ZUR AUFGABE: Übertrage die Einträge von der Zeile mit "The width and height of the screenshot is (980, 465)." bis zur Zeile mit "center [250, 89]." in eine nummerierte Liste, beide Zeilen eingeschlossen und ohne Leerzeilen. Lass die Bilder dabei weg.

── VORLIEGENDE EINTRÄGE

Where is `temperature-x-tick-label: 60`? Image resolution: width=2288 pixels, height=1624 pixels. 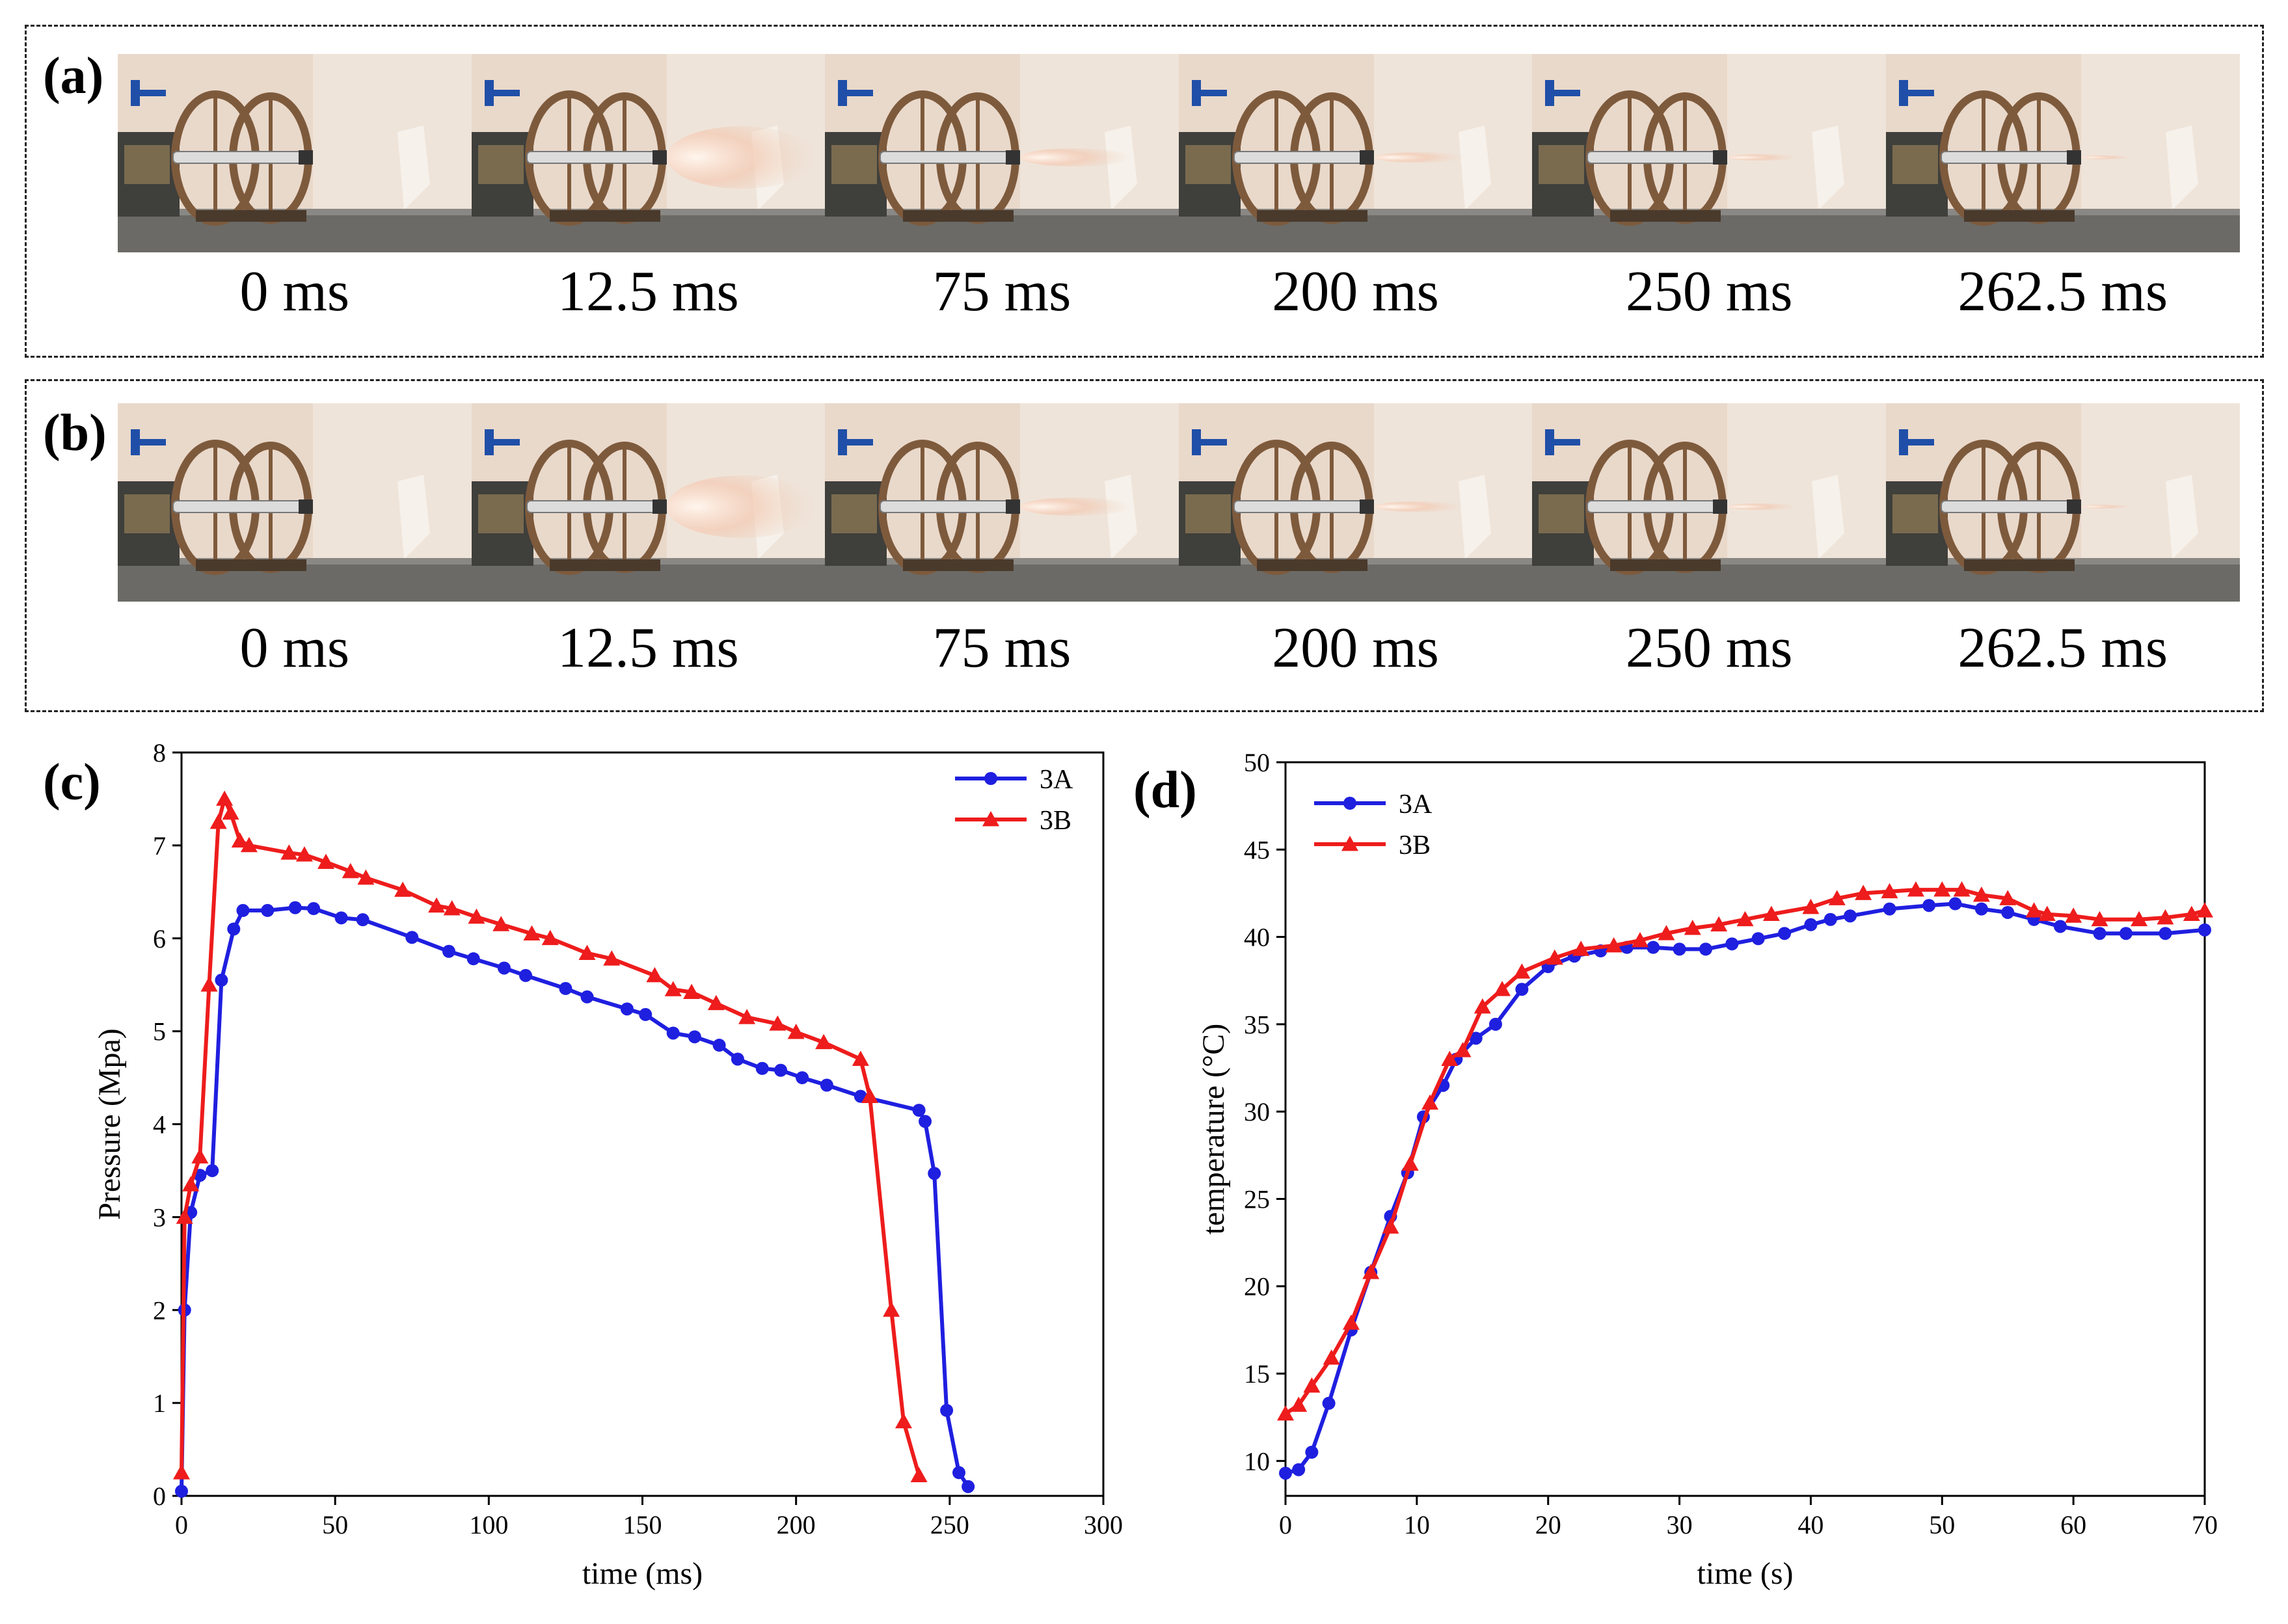 temperature-x-tick-label: 60 is located at coordinates (2073, 1524).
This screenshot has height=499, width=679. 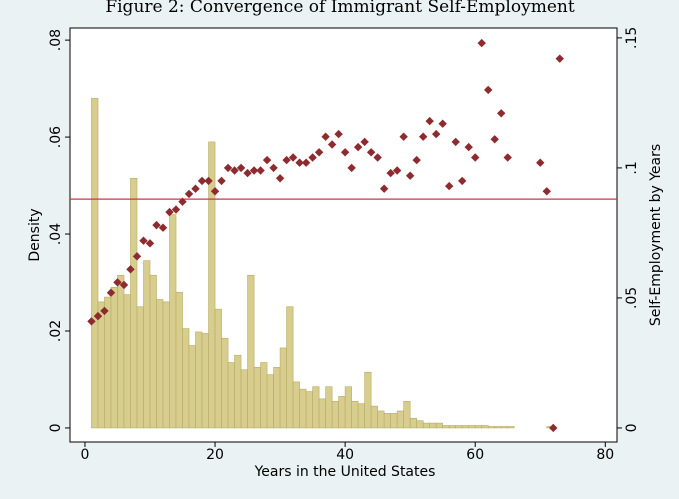 What do you see at coordinates (632, 298) in the screenshot?
I see `y2-tick-label: .05` at bounding box center [632, 298].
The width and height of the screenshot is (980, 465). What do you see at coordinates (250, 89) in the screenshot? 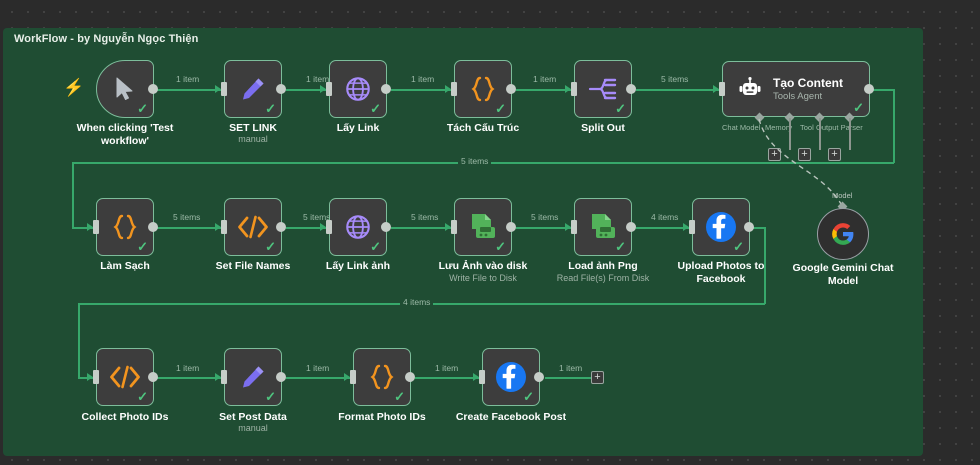
I see `node-set-link: ✓` at bounding box center [250, 89].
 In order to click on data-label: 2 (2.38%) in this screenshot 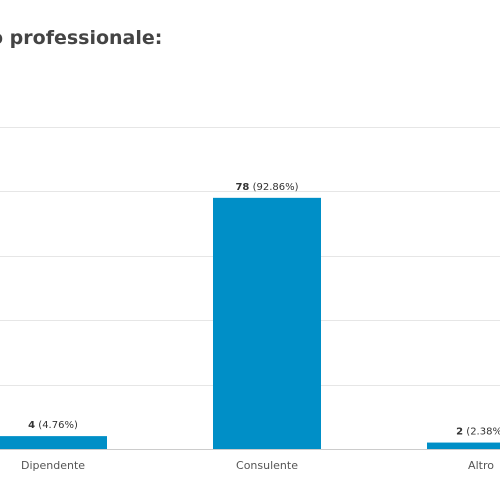, I will do `click(478, 432)`.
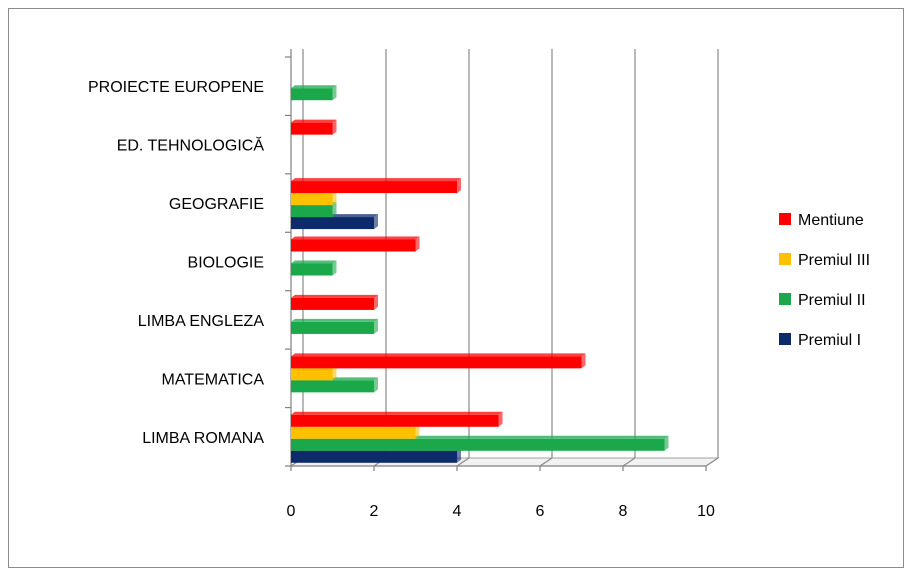 The image size is (917, 568). I want to click on bar-ed-tehnologic-mentiune, so click(314, 127).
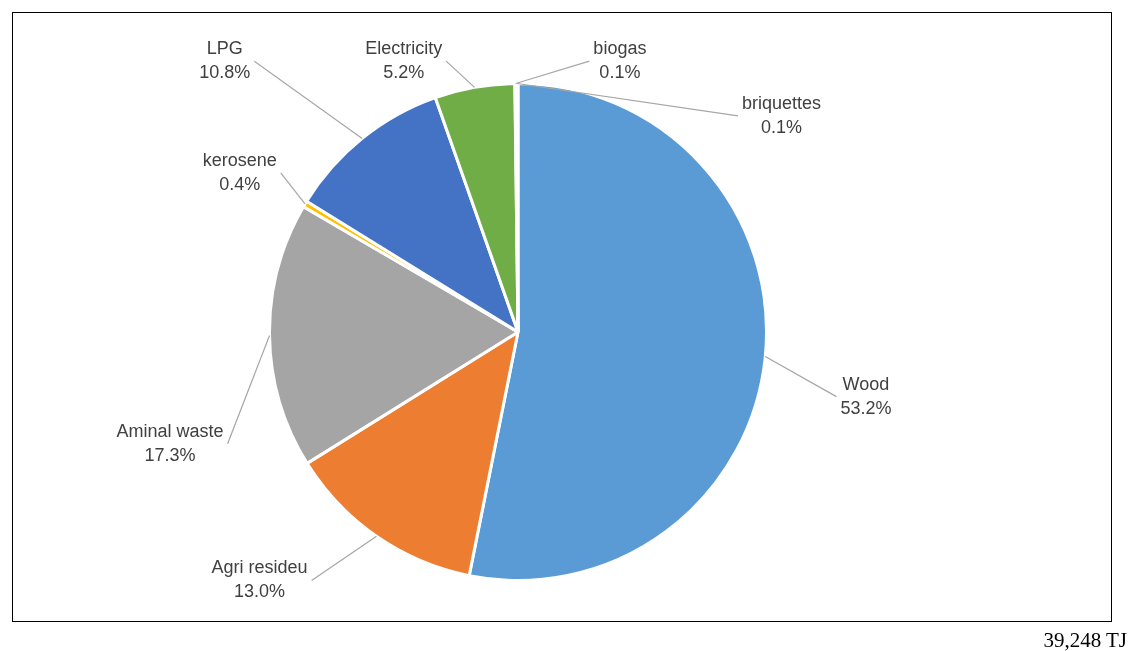 The width and height of the screenshot is (1129, 651). What do you see at coordinates (1085, 640) in the screenshot?
I see `text: 39,248 TJ` at bounding box center [1085, 640].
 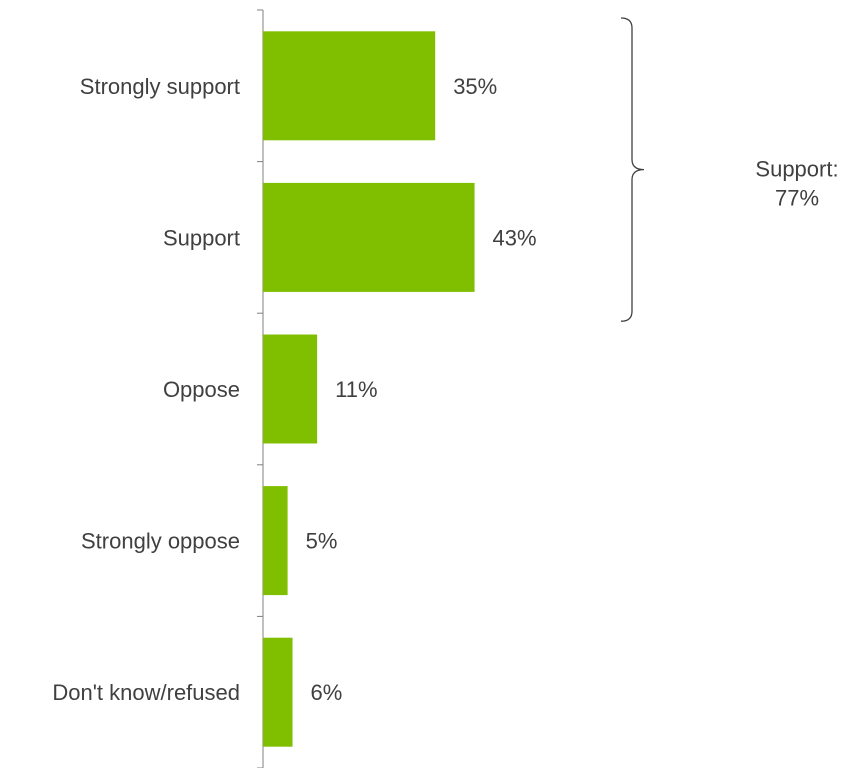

────

ERGEBNIS:
1. The width and height of the screenshot is (980, 465). What do you see at coordinates (250, 89) in the screenshot? 
2. I see `node-set-link: ✓` at bounding box center [250, 89].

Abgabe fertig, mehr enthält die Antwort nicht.